Énoncé du problème a |
Répondez à ces questions d'après le texte sur le familialisme politique au Liban :
(i) Selon l'une des conclusions du mémoire, dans quoi est enracinée la sous-représentation des femmes en politique au Liban ?
(ii) Dans quel centre et dans quelle ville le mémoire a-t-il été réalisé ?
(iii) Dans quelle université un semestre du master a-t-il été effectué ?

Au Liban, le familialisme politique et la marginalisation des femmes

La structure politique libanaise donne naissance à des éléments toxiques qui entravent la participation politique des femmes et empêchent l'État de devenir une véritable démocratie.

« La cause profonde de la sous-représention des femmes en politique au Liban est enracinée dans le familialisme qui sévit dans les partis politiques dominants. » C'est l'une des conclusions d'un intéressant mémoire réalisé par une jeune étudiante palestinienne, Hind Sharif, au Centre interuniversitaire européen pour les droits de l'homme, à Venise en Italie, et qui lui a valu la meilleure note de sa promotion et les félicitations de ses professeurs. Menée dans le cadre d'un master en démocratie et droits de l'homme dans la région MENA dont un semestre a été effectué à l'Université Saint-Joseph à Beyrouth, cette recherche a également montré que le système libanais du partage du pouvoir perpétue les clivages entre les différentes communautés confessionnelles et renforce l'hégémonie des leaders.

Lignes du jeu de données
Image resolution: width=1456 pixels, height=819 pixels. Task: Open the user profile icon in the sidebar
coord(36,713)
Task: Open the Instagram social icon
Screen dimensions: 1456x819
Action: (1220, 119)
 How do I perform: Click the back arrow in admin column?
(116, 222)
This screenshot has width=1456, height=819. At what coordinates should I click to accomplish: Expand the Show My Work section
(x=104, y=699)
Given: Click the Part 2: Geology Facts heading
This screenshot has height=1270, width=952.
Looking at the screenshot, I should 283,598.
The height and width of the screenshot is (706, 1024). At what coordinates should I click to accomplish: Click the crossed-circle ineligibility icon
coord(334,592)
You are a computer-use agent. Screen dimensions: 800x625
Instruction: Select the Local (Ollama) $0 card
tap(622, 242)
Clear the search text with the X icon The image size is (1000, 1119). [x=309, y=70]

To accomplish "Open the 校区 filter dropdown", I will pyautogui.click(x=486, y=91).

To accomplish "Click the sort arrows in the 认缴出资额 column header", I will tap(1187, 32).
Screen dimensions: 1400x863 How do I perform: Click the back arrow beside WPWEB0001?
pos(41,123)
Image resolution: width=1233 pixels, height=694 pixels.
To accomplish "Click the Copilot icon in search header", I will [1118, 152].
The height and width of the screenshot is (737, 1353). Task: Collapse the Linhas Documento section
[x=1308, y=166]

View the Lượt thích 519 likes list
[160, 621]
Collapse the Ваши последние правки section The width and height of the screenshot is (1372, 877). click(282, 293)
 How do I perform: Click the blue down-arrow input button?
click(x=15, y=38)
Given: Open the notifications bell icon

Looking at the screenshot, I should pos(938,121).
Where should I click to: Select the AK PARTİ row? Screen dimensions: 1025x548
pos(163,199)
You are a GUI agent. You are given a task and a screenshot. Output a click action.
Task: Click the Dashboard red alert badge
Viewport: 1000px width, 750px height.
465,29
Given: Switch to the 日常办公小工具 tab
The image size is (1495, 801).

Énoncé du problème b |
Restituez sous forme de liste JSON de chaînes, à raison d'une chaîne par ligne et sans les lignes vides, tout ce qui va de la ligne contenant « You are a GUI » jusqu'à la fin des enregistrements, bornes comprises.

Résultat de l'exercice a |
(i) Dans le familialisme qui sévit dans les partis politiques dominants.
(ii) Au Centre interuniversitaire européen pour les droits de l'homme, à Venise, en Italie.
(iii) À l'Université Saint-Joseph, à Beyrouth.

Résultat de l'exercice b |
[
  "You are a GUI agent. You are given a task and a screenshot. Output a click action.",
  "Task: Click the Dashboard red alert badge",
  "Viewport: 1000px width, 750px height.",
  "465,29",
  "Given: Switch to the 日常办公小工具 tab",
  "The image size is (1495, 801)."
]